MOSCOW, October 25 (RIA Novosti) – North Korea has technology allowing the country to manufacture miniaturized nuclear warheads, which could be mounted on a long-range missile and would significantly increasing their military capabilities, the Wall Street Journal reports, citing US Army Gen. Curtis M. Scaparrotti, the ROK-US Combined Forces Command chief.
“Personally I think that they certainly have had the expertise in the past,” Scaparrotti stated during a press conference at the US Department of Defense, as quoted by the Associated Press. “They've had the right connections, and so I believe they have the capability to have miniaturized a device at this point, and they have the technology to potentially actually deliver what they say they have.” Scaparrotti added as a commander he cannot “afford the luxury of believing perhaps they haven’t gotten there.”

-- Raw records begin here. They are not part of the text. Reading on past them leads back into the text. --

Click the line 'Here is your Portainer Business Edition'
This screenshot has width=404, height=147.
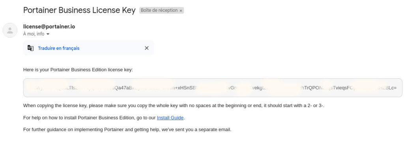(78, 70)
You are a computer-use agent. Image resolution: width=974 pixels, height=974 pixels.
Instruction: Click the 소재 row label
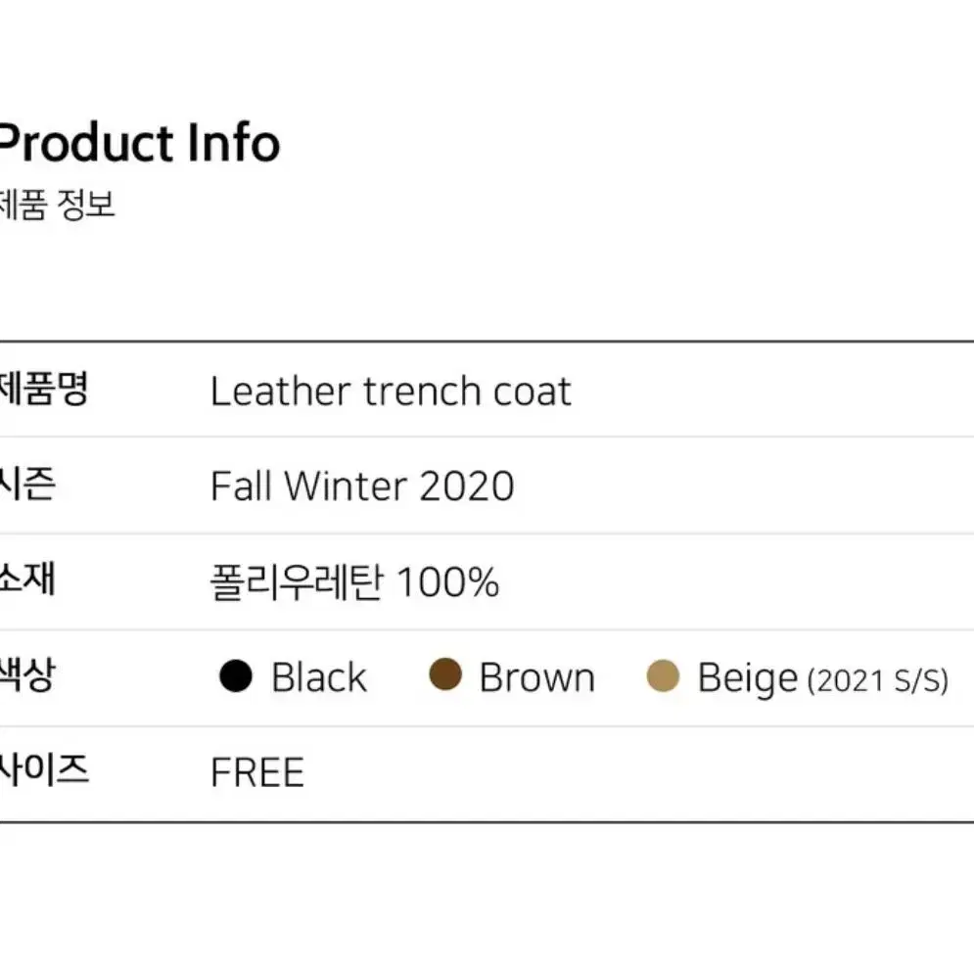28,579
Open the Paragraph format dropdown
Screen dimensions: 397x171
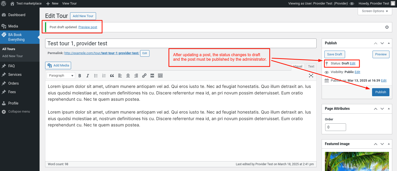click(x=61, y=76)
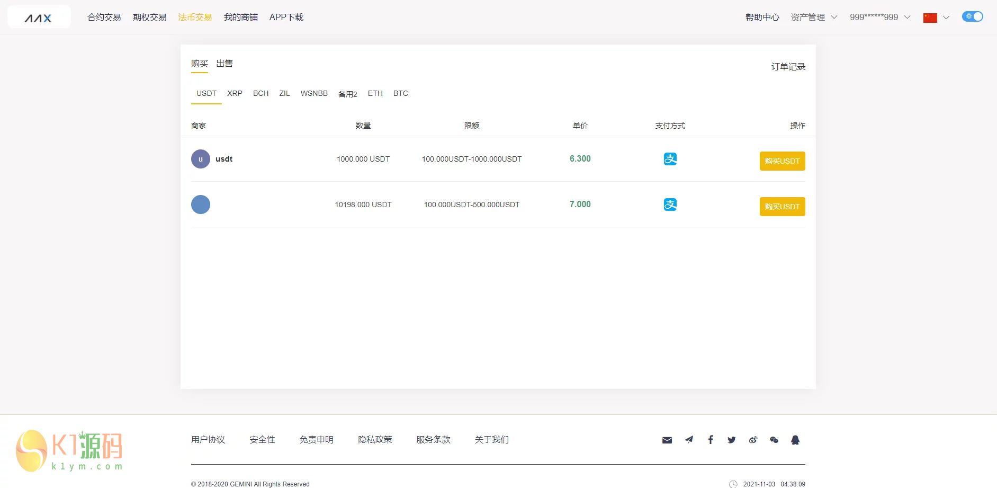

North Korea could have obtained the technology from Iran and Pakistan, Scaparrotti asserted, speaking after the Security Consultative Meeting and Military Consultative Meeting in Washington DC.
“General Scaparrotti said he believes they have the capability to miniaturize,” Rear Adm. John Kirby, the Pentagon’s press secretary, stressed. “That's not the same thing as saying that they have the capability to mount, test and deliver a nuclear weapon in an ICBM.”
So far, there are no documented reports of North Korea successfully testing an intercontinental ballistic missile, referred to by the US as KN-08. Although Pyongyang displayed the ICBMs at a military parade in 2012, experts expressed doubt the missiles are functional. “For something that’s that complex, without it being tested, the probability of it being effective is pretty darn low,” US Army General said.
US Army General also criticized North Korean leadership for trying to develop military capabilities instead of focusing on improving the lives of ordinary people. North Korea’s military capabilities “include several hundred ballistic missiles, one of the world’s largest chemical weapons stockpiles, a biological weapons research program, and the world’s largest special operations force, as well as an active cyber-warfare capability,” Scaparrotti added, according to an article published on the Pentagon’s website.
North Korea’s nuclear program remains a closely guarded secret, with scarce information available to outsiders and is a source of deep concern for the international community. Since 2006, North Korea has conducted several underground tests of what the country claims are nuclear bombs, with the latest performed in February 2013. The country is estimated to have between four and six nuclear weapons, but still lacks reliable means of delivery.